En defensa del capitalismo
Agustín Laje
Escritor. Galardonado con el Premio a la Libertad 2012,
otorgado por Fundación Atlas para una Sociedad Libre.
Defender el
capitalismo en un contexto caracterizado por la hegemonía populista no es cosa
sencilla. En efecto, si algo han hecho los populismos regionales además de degenerar
el capitalismo competitivo hasta transfigurarlo en “capitalismo de amigos” o,
en términos más precisos, en “socialismo del Siglo XXI”, eso fue inyectar en la
sociedad lo que el economista austríaco Ludwig von Mises llamara “la mentalidad
anticapitalista”.
Simplifiquemos un
poco los problemas de definición y llamemos “capitalismo” al modo de organizar
el grueso de la actividad económica por medio de los privados operando en un
mercado libre. La posibilidad de esta coordinación tiene su fundamento en el
hecho de que, en una transacción económica, ambas partes cuando son libres de
intercambiar y están debidamente informadas, saldrán beneficiadas, pues de no
haber previsto dicho beneficio no hubieran concretado dicha transacción.
Cuando Adam Smith usó
la imagen de la “mano invisible” no estaba recurriendo a un argumento de tipo
religioso, sino que trataba de describir precisamente la existencia y
factibilidad de un orden que no es dirigido por nadie en particular, pero cuyo
motor funciona permanentemente en cada intercambio voluntario que cada uno de
nosotros realizamos con los otros.
En efecto, ese
“monstruo” conocido como “mercado” del cual populistas y socialistas nos llaman
a temer, no es otra cosa que una abstracción de nosotros mismos y nuestras valoraciones;
el mercado es simplemente el modo de denominar al momento y el lugar en el que
nosotros, las personas de carne y hueso, podemos intercambiar libremente con
otros para nuestro propio beneficio quedando sujeto nuestro éxito en el
intercambio a nuestra capacidad de beneficiar a los demás.
La propaganda
anticapitalista nos ha hecho perder de vista esto último: el mercado es el
conjunto de personas que compiten para
cooperar. Y aquéllas lo hacen no porque sean necesariamente altruistas o
porque el capitalismo traiga a nuestras tierras el ansiado “hombre nuevo” que
variopintos dictadorzuelos totalitarios pretendieron crear a base de sangre y
fuego, sino sencillamente porque el sistema basado en la libertad genera los
incentivos para que nuestro éxito personal sea una función directamente
proporcional a la cantidad de personas que servimos en sus múltiples y
crecientes demandas.
De alguna manera, el
capitalismo es la entronación de una meritocracia cuya definición de “mérito”

## DATOS REGISTRADOS
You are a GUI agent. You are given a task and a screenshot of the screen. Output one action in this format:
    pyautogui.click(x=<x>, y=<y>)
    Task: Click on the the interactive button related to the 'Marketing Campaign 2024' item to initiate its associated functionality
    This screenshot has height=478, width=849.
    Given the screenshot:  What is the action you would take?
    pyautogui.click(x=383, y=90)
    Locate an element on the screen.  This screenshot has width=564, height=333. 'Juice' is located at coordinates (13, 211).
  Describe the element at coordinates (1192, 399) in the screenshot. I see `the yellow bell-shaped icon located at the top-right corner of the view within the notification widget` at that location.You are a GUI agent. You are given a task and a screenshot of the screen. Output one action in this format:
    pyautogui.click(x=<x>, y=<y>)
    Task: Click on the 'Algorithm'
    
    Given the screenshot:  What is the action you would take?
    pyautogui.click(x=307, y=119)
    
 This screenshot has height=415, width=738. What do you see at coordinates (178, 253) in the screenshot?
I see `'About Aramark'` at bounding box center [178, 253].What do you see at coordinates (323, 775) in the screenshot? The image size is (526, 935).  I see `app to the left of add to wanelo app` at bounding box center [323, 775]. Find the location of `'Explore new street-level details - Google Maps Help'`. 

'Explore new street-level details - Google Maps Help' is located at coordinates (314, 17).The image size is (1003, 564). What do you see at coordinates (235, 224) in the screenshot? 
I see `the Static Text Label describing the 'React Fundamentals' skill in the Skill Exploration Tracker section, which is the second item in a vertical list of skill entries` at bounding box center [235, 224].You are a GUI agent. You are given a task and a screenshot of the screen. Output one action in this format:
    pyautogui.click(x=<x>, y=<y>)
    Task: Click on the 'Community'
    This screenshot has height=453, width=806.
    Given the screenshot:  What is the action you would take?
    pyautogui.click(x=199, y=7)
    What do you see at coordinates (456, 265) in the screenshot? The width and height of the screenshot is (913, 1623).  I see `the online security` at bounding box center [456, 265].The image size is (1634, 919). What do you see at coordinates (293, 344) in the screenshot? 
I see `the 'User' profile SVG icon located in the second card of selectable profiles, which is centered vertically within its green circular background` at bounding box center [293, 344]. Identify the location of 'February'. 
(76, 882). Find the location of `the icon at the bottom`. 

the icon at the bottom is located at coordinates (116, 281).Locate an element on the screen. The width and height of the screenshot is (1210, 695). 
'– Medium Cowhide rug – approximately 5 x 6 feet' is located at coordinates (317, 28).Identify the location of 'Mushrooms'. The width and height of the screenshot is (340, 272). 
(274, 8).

## CONSIGNA A
Enumera todas las personas que aparecen con nombre propio en el artículo en defensa del capitalismo.
## CONSIGNA B
Copia al pie de la letra el pasaje del artículo en defensa del capitalismo que empieza con "Defender el" y sigue hasta "concretado dicha transacción.".

## RESPUESTA COMPLETA A
Agustín Laje, Ludwig von Mises y Adam Smith.

## RESPUESTA COMPLETA B
Defender el
capitalismo en un contexto caracterizado por la hegemonía populista no es cosa
sencilla. En efecto, si algo han hecho los populismos regionales además de degenerar
el capitalismo competitivo hasta transfigurarlo en “capitalismo de amigos” o,
en términos más precisos, en “socialismo del Siglo XXI”, eso fue inyectar en la
sociedad lo que el economista austríaco Ludwig von Mises llamara “la mentalidad
anticapitalista”.
Simplifiquemos un
poco los problemas de definición y llamemos “capitalismo” al modo de organizar
el grueso de la actividad económica por medio de los privados operando en un
mercado libre. La posibilidad de esta coordinación tiene su fundamento en el
hecho de que, en una transacción económica, ambas partes cuando son libres de
intercambiar y están debidamente informadas, saldrán beneficiadas, pues de no
haber previsto dicho beneficio no hubieran concretado dicha transacción.